Above all else, Harden is resourceful. His eagerness to provide the team some organization offensively -- and provide his teammates some opportunities he could probably justify keeping for himself -- demonstrates that he knows that balance is the path of least resistance to a championship.

"He's highly motivated to win, which adds a level of sacrifice to his game that gives us a chance to reach our peak," Nash said.

It's also an easy proposition when sharing the floor with Kevin Durant.

IF THE NETS are deliberating between a system-oriented approach or just letting their superstars be superstars, the answer on either account is Kevin Durant.

What's counterintuitive about Durant is that, though he's often seen as a one-on-one player, he's not a dribble-happy, hold-the-ball intimidator -- not in the least. Among the 70 players this season with 1,000 touches, he ranks only 53rd in touches per 100 possessions and 46th in touch length (the amount of time a player has the ball each time he has possession), per Second Spectrum. These are stats far closer to Klay Thompson than Harden or Irving. And those stats include all the time Irving missed and the games before Harden arrived in Brooklyn, when the Nets relied on Durant to drive the offense.

For anyone in the you-need-three-basketballs/whose-team-is-it camp, Durant is an ideal superstar. If you need KD one-on-one, he's devastating, but if you want to run actual stuff, he's more than up to the task.

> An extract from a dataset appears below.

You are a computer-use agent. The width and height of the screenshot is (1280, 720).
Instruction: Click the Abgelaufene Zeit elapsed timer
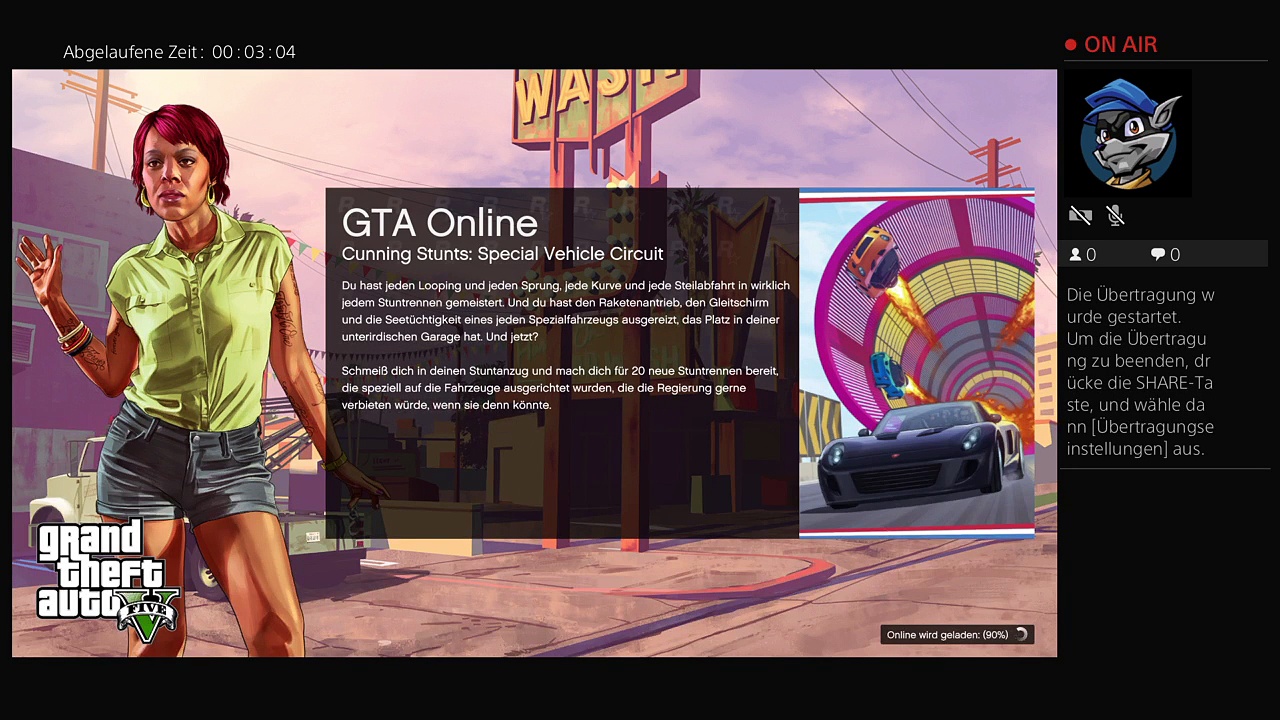pos(180,52)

There are few problems more dejecting to an opposing defense than devising a coverage scheme against a pindown for Kevin Durant. Top-lock it and leave yourself vulnerable to a back cut? Lock and trail, then watch him shoot over you? Double-team it from the baseline and pray for the best as he passes out? Or just try to beat him to the spot (good luck).

"[Durant] is perfect in that he is adaptable to any style," Nash said. "You want to call iso, you can iso. You want him to come off a down screen, run pick-and-roll? You can do that too. He's great at attacking close-outs and getting to his spots."

Durant is the world's leading expert in getting open, and the work he performs prior to getting his shot off is an exhibition in efficiency. He will also get plenty of opportunities to initiate offense. Count on a slew of early drag screens against a backpedaling defense, something with which he destroyed opponents in Oklahoma City.

When a unit has ball-dominant first-action point guards like Harden and Irving, it needs potent second-side options when the defense loads to the ball. If there's a single truth that speaks to the Nets' seemingly unlimited offensive ceiling, it's that, in the half court, Kevin Durant is the team's most common second-side option. Let that detonate in your brain.

In this respect, Durant provides the best hint to what the Nets will look like this summer when the postseason arrives.

As much as Nash might love a synchronized system of basketball fueled by defined principles and the full participation of every player on every possession, will this Nets team ever be more than a one-action, one-pass outfit where shot creators do their own work? And while they might gradually exert more pressure to the ball, will they ever be a unit that sprints to the gaps defensively with everyone on a string?

"Can we get there? That's the challenge," said Nash when asked if the postseason Nets can find an ideal brand of five-man basketball. "This is a beautiful way to play that would be fun, with everyone getting easy opportunities, and it's really difficult to guard.

"But even if we don't get there, we're an interesting team."